# [AUDIO] pb lecteurs xine & gstreamer (finalement, non :'( )

## Tony Clifton

Bonsoir,

j'utilisais habituellement amarok comme lecteur MP3 mais depuis peu j'ai remarqué qu'il me mangeait une milliseconde sur la première note (qui commence à ~1s) de « rock 'n' roll train » du dernier album d'AC/DC (celui-ci ayant été ripper avec cdparanoia et encoder avec LAME en extreme). J'ai donc re-ripper et ré-encodé avec les mêmes paramètres cette piste et j'ai toujours le même problème. Par contre lorsque je l'encode en insane (de manière plus générale en CBR, je pense) je n'ai plus ce problème.

Je me suis donc dis pourquoi ne pas changer de lecteur. Je me suis alors tourné vers Banshee (après avoir essayé BMPx, exaile, rhythmbox,...) mais je m'aperçois que lui son problème (et à tous ceux qui utilise gstreamer) c'est de manger les premières millisecondes de chaque morceau. Ce qui pause donc problème lorsqu'une musique n'a pas de blanc en début piste.

Finalement, j'ai testé avec mon lecteur préféré : mpg123 et là aucun problème.

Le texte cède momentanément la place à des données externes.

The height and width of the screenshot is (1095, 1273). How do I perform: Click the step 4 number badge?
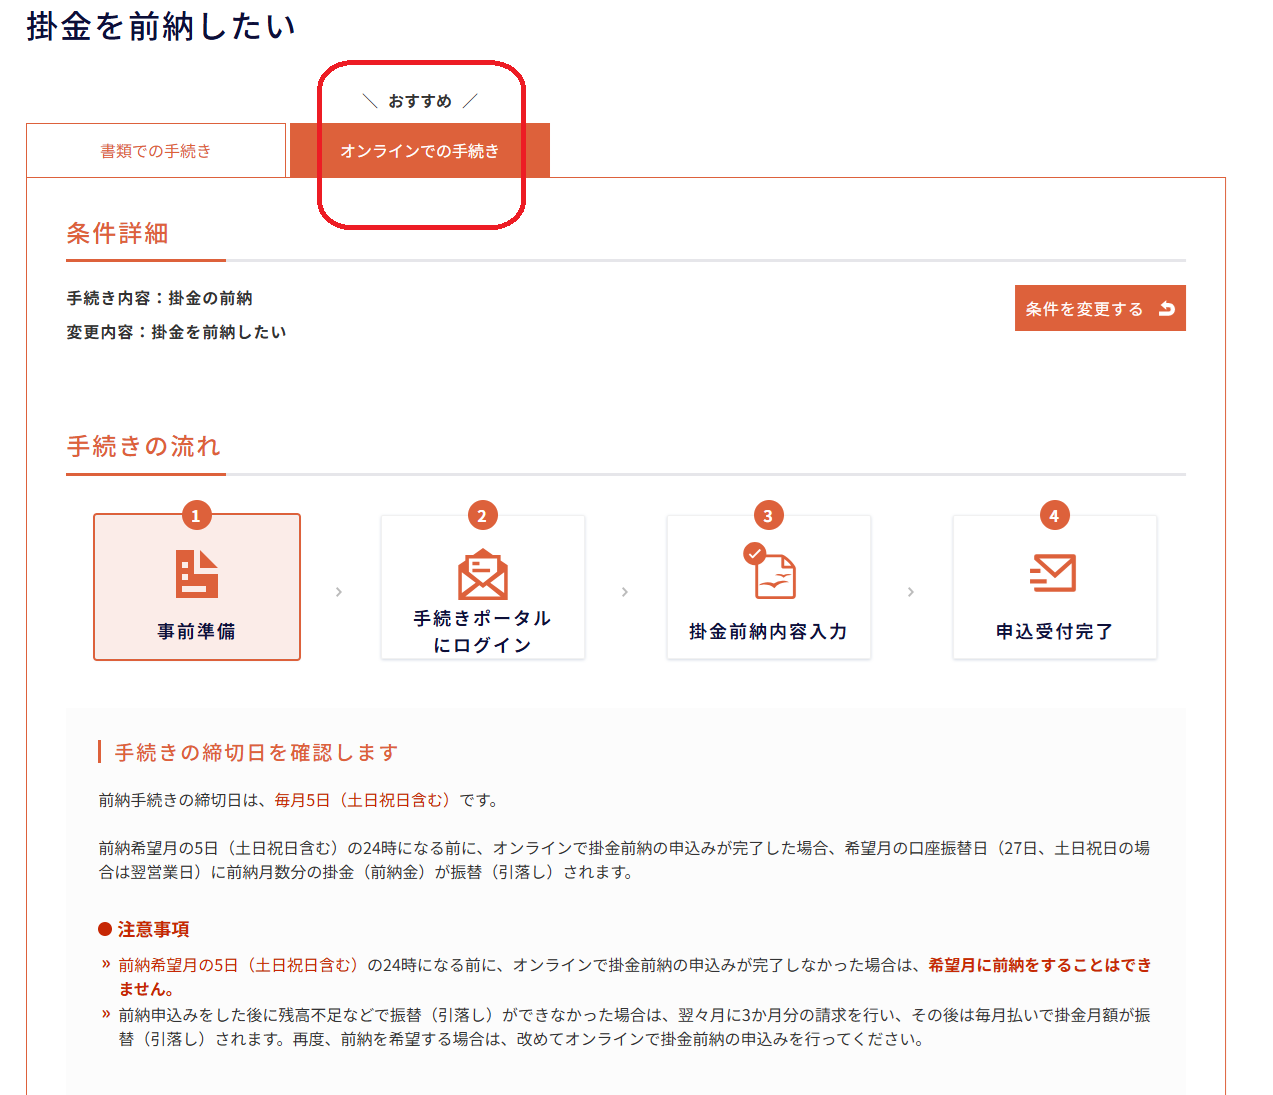pos(1054,516)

Enfin presque, c'est quand même pas trop la joie d'écouter ses musiques en ligne de commande   :Embarassed:  .

Même si ces problèmes sont très légers, il n'en sont pas pour autant inaudible (je peux vous envoyé les morceaux pour exemple).

J'aimerais donc savoir s'il existe des programmes assez élaboré qui utilise mpg123 ?

Merci.

----------

## geekounet

Et si t'encodais plutôt en Ogg/Vorbis ou Flac ? Ces formats ont justement ce qu'il faut pour éviter ces désagrements de ce genre (en particulier pour le gap entre les pistes), ce pour quoi le mp3 a du mal, en dehors du fait qu'il démoli bien le son, et les players mp3 qui surmontent ces lacunes ont des hacks sales non "standards" et qui ne rendent pas pour autant un parfait.

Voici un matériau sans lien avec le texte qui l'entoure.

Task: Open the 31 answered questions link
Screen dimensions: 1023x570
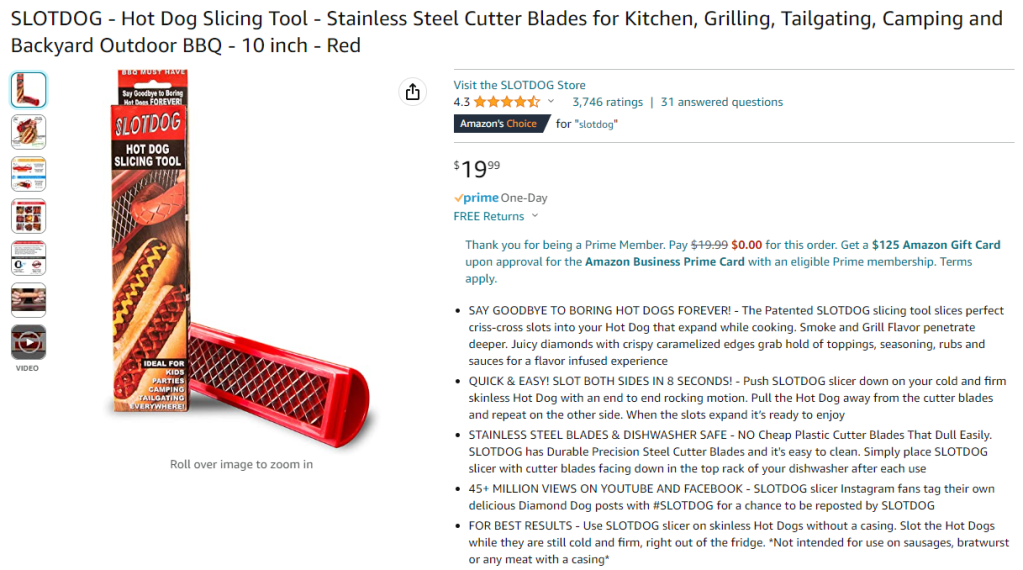Action: point(722,102)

Bon perso, j'utilise MPD, en écoutant majoritairement du Flac, et tout va très bien, aucun bout manquant dans mes pistes, et un gapless parfait.  :Smile: 

----------

## titoucha

J'utilise du flac et amarok et je n'ai pas constaté le problème que tu décris, je pense donc que sa vient du codec.

----------

## Tony Clifton

Merci pour vos réponses !

Je crois que tu as bien raison geekounet, je vais devoir passer au flac (je testerai l'ogg aussi). Mais vu le prix des disques dur en ce moment autant ne pas se priver...

Pour le problème sur amarok (enfin xine) j'ai essayé sur une ubuntu et c'est le même problème. Je vous laisse les intros de deux morceaux qui déconne chez moi :

_ AC/DC - Rock 'n' roll train : problème sur la première note avec xine.

_ Alain Bashung - Je t'ai manqué : problème de gap.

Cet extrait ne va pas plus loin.